Again, where is any technical documentation that somehow proves this design exists and its efficacy in cremation?
If you had it, we again come back to where the fuel comes from - you cannot push the fuel requirements below the minimum numbers required to chemically extract just the water from these cadavers.
So yeah the bodies were mostly burned outside .
That just leads us back again to where does all the fuel come from?

"Where does the fuel come from?"

"Well they don't need that much fuel, they had crematoriums."

"Well that doesn't seem possible and the evidence you're showing is burn pits, not even crematoriums."

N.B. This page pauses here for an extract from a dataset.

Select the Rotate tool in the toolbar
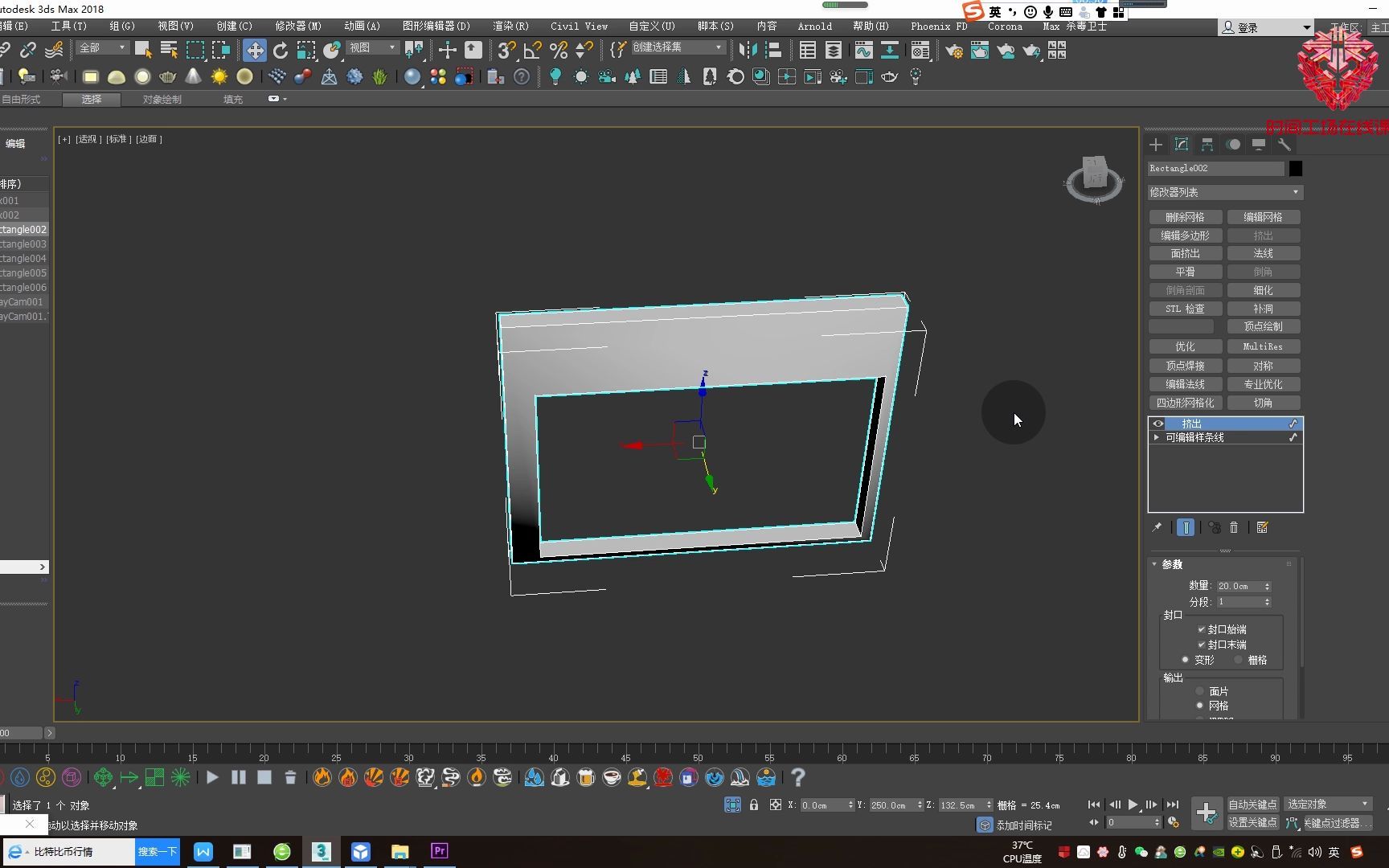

"That is because they did most of the burning outside."

"SO WHERE DID THE FUEL COME FROM?"

"They don't need much, they had magic crematoriums!"
I just notice that his arguments stand unaddressed. There is a lot of long storytelling of "x is what happened", but no engagement with anything he wrote. It's like reading out a callscript like a telemarketer. Maybe I was wrong, maybe this is paid shilling after all.
That or a really bad NPC dialog script.
I've asked you to present evidence of a conspiracy to fake the Holocaust and I think the best you came up with was a few Nazis got beaten up and mistreated immediately after the war in interrogations.
Honestly it is quite easy to forget completely discrediting counter-arguments to deniers

"You can't prove the moon resettlement, therefore we are correct!"
Stop trying to shift the burden, you're the ones advancing claims and you need to prove that they happened.